- Task statement -
Sift through the material below and return the lines with "computer".

- - - - - - -

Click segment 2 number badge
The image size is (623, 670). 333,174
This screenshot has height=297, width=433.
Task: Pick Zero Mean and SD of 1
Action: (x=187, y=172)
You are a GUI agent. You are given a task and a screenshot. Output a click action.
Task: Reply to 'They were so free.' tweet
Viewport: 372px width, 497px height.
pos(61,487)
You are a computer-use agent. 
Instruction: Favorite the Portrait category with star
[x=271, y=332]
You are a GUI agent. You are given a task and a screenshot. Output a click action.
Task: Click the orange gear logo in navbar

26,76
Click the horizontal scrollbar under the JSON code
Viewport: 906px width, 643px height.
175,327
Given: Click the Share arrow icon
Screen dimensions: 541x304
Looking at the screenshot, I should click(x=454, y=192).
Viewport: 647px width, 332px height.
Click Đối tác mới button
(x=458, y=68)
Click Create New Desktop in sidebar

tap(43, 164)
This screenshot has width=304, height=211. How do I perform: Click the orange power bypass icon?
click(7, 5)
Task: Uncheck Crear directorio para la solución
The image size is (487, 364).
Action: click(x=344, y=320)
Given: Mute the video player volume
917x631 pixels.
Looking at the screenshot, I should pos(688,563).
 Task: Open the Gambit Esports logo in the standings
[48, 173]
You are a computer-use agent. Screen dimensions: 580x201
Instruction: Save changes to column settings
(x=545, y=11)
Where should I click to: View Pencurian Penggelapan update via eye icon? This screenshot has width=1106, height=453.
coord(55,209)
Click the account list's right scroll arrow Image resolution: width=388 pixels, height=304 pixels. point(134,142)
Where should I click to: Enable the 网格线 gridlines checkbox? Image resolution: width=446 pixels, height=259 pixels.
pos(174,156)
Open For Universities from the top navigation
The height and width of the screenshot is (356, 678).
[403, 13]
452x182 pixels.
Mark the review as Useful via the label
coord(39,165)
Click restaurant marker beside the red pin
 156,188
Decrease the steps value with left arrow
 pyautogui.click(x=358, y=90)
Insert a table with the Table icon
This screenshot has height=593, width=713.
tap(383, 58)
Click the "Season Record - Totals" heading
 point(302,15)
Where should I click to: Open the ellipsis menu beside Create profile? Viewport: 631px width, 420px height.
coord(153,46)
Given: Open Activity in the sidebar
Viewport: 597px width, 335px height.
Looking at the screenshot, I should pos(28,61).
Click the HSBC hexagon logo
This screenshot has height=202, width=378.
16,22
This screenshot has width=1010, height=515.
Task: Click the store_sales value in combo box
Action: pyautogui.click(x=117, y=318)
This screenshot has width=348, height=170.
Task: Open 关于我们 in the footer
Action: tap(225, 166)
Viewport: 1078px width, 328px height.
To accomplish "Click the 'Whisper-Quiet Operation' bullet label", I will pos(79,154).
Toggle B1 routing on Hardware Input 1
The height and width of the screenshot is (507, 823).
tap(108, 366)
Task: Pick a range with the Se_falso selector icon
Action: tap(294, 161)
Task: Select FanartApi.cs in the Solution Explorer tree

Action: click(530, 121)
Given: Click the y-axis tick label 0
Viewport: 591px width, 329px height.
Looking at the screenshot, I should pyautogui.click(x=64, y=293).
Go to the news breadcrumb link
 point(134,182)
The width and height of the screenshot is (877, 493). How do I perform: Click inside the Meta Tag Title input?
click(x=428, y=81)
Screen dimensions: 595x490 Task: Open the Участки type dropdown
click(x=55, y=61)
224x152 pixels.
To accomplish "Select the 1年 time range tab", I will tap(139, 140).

- - - - - - -

- Task response -
You are a computer-use agent. 
You are a computer-use agent. Screen dimensions: 580x201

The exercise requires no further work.